O caso ocorreu há cerca de dois meses. “O filho de uma senhora acompanhada pelo CEPAC, que tem nove anos, e que é uma criança nepalesa, foi vítima de linchamento no contexto escolar por parte dos colegas. Foi filmado e divulgado nos grupos do WhatsApp das crianças”, descreve Ana Mansoa que prefere não divulgar o agrupamento em que tudo aconteceu uma vez que a família ainda recorda a sucedido com medo e apreensão.

Os vídeos das agressões, conta a mesma fonte à Renascença, já não estão disponíveis na aplicação.

Segundo a mesma responsável, o ataque foi feito por cinco colegas da vítima, sendo que um dos agressores foi mais interventivo do que os outros nas agressões físicas, ao qual se juntou um sexto elemento que filmou as agressões para depois serem partilhados nas redes sociais.

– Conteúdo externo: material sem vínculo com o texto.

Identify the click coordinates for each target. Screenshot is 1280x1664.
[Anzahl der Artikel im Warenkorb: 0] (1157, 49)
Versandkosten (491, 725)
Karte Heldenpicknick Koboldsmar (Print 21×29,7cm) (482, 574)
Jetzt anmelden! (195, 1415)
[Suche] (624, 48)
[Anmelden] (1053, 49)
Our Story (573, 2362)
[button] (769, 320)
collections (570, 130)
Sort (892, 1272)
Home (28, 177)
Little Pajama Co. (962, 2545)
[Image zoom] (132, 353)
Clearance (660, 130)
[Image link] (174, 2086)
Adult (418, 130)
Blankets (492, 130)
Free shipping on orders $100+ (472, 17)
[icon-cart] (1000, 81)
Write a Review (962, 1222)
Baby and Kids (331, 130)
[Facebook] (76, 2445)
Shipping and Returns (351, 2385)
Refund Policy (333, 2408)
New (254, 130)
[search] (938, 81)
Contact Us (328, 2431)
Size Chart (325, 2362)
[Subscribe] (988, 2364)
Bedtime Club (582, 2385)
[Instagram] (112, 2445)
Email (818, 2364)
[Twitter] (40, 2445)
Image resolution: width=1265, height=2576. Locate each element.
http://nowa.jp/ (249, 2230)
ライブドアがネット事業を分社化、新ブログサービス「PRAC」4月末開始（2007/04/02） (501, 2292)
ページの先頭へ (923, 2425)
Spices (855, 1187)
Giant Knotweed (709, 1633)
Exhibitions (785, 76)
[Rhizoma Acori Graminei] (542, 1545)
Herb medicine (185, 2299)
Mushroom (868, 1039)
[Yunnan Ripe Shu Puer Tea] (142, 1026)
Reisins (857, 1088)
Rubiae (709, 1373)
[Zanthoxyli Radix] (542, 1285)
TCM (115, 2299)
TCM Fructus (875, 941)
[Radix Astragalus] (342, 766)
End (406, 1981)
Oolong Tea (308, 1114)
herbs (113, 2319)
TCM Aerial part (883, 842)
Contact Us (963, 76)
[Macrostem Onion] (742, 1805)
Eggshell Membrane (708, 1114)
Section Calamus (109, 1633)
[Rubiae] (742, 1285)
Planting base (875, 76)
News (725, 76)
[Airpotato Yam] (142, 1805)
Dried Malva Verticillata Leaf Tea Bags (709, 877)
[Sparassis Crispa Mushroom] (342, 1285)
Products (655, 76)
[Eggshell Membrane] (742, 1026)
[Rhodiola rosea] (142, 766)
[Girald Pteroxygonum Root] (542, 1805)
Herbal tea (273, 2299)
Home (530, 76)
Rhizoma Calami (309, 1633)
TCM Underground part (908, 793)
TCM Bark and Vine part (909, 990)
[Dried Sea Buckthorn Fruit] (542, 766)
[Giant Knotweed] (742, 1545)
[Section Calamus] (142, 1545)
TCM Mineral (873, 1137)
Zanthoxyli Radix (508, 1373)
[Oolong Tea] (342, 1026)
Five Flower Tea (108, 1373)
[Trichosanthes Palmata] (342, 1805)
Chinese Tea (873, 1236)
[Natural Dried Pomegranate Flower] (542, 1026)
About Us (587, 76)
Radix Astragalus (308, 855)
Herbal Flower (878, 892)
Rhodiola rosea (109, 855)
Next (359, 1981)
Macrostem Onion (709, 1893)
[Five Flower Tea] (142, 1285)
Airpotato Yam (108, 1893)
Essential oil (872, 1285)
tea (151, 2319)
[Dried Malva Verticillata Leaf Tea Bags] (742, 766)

“Foi muito grave e com um impacto muito grande, não só no bem-estar físico, mas também emocional e psicológico desta família, que acabou por pedir transferência da escola e acabamos por conseguir concretizá-la para a segurança da criança”, avança a mesma fonte.

Ana Mansoa diz que o menino ficou com “hematomas pelo corpo todo”, “feridas abertas”. “Acabaram por ser tratadas pela mãe porque teve medo e quis evitar ir a um hospital ou centro de saúde. Isto acaba por ter estas consequências, estas agressões físicas, para estas pessoas, acabam por lhes dar a perceção de que não são bem-vindas, não são bem tratadas e não são bem acolhidas”, relata.

E conclui: “Esta mãe, por medo, acabou por preservar o filho em casa e tratar dele”. Não foi apresentada queixa às autoridades, assegura Ana Mansoa, “por medo” dos pais.

Em relação ao menor de nove anos, as sequelas psicológicas continuam. “O menino acorda de noite com pesadelos e a chorar, não quer ir para a escola”, diz a diretora executiva da instituição da Igreja, Centro Padre Alves Correia, que pertence aos Missionários do Espírito Santo, uma congregação missionária que trabalha sobretudo em África.

"Vai para a tua terra"

Esta família nepalesa está há dois anos em Portugal, chegou ao país no contexto de asilo, e o casal trabalha no setor da restauração. “Estão integrados socialmente, têm rendimento fixo e a situação contributiva regularizada”, detalha.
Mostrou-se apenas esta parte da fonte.